» **What to produce**
Reproduce the following listing line for line, with no changes at all.

Listing excerpted from a collection
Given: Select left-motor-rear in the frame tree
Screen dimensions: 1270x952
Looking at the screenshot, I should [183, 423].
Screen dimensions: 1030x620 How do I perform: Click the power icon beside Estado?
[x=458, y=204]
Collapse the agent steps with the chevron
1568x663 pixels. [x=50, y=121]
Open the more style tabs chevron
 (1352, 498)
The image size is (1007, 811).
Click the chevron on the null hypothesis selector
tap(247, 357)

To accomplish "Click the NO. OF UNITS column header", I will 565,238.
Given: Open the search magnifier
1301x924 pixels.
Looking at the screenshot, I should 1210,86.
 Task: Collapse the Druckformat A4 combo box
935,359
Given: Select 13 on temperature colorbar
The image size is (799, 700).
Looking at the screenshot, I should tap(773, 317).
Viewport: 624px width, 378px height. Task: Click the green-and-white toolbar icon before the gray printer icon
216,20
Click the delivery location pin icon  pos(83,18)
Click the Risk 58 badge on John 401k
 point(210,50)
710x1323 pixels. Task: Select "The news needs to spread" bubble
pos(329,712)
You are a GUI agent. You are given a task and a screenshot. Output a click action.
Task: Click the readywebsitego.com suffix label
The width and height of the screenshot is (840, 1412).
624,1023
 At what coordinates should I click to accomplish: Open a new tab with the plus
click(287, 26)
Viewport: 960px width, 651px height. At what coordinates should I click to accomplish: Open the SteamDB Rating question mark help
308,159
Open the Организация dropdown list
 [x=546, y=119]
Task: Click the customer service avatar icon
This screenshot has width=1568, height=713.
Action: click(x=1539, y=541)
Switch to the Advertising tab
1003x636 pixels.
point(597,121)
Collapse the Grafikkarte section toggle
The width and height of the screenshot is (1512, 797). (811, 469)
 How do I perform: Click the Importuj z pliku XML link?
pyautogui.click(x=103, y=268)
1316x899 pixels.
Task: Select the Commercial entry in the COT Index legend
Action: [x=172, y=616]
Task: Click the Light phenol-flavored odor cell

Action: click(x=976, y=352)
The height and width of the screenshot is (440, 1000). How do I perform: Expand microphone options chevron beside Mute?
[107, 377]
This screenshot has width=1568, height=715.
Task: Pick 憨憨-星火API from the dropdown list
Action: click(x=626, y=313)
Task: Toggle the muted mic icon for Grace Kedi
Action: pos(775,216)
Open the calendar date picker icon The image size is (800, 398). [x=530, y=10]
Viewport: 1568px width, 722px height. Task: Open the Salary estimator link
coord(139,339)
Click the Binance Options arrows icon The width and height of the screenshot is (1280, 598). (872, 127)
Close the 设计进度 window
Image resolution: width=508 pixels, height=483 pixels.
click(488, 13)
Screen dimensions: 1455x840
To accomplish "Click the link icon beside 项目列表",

» **Output below**
Given: Select left-motor-rear in the frame tree
Screen dimensions: 1270x952
Looking at the screenshot, I should [183, 423].
Screen dimensions: 1030x620 How do I perform: Click the power icon beside Estado?
[x=458, y=204]
Collapse the agent steps with the chevron
1568x663 pixels. [x=50, y=121]
Open the more style tabs chevron
 (1352, 498)
The image size is (1007, 811).
Click the chevron on the null hypothesis selector
tap(247, 357)

To accomplish "Click the NO. OF UNITS column header", I will 565,238.
Given: Open the search magnifier
1301x924 pixels.
Looking at the screenshot, I should 1210,86.
 Task: Collapse the Druckformat A4 combo box
935,359
Given: Select 13 on temperature colorbar
The image size is (799, 700).
Looking at the screenshot, I should tap(773, 317).
Viewport: 624px width, 378px height. Task: Click the green-and-white toolbar icon before the gray printer icon
216,20
Click the delivery location pin icon  pos(83,18)
Click the Risk 58 badge on John 401k
 point(210,50)
710x1323 pixels. Task: Select "The news needs to spread" bubble
pos(329,712)
You are a GUI agent. You are given a task and a screenshot. Output a click action.
Task: Click the readywebsitego.com suffix label
The width and height of the screenshot is (840, 1412).
624,1023
 At what coordinates should I click to accomplish: Open a new tab with the plus
click(287, 26)
Viewport: 960px width, 651px height. At what coordinates should I click to accomplish: Open the SteamDB Rating question mark help
308,159
Open the Организация dropdown list
 [x=546, y=119]
Task: Click the customer service avatar icon
This screenshot has width=1568, height=713.
Action: click(x=1539, y=541)
Switch to the Advertising tab
1003x636 pixels.
point(597,121)
Collapse the Grafikkarte section toggle
The width and height of the screenshot is (1512, 797). (811, 469)
 How do I perform: Click the Importuj z pliku XML link?
pyautogui.click(x=103, y=268)
1316x899 pixels.
Task: Select the Commercial entry in the COT Index legend
Action: [x=172, y=616]
Task: Click the Light phenol-flavored odor cell

Action: click(x=976, y=352)
The height and width of the screenshot is (440, 1000). How do I perform: Expand microphone options chevron beside Mute?
[107, 377]
This screenshot has width=1568, height=715.
Task: Pick 憨憨-星火API from the dropdown list
Action: click(x=626, y=313)
Task: Toggle the muted mic icon for Grace Kedi
Action: pos(775,216)
Open the calendar date picker icon The image size is (800, 398). [x=530, y=10]
Viewport: 1568px width, 722px height. Task: Open the Salary estimator link
coord(139,339)
Click the Binance Options arrows icon The width and height of the screenshot is (1280, 598). (872, 127)
Close the 设计进度 window
Image resolution: width=508 pixels, height=483 pixels.
click(488, 13)
Screen dimensions: 1455x840
To accomplish "Click the link icon beside 项目列表",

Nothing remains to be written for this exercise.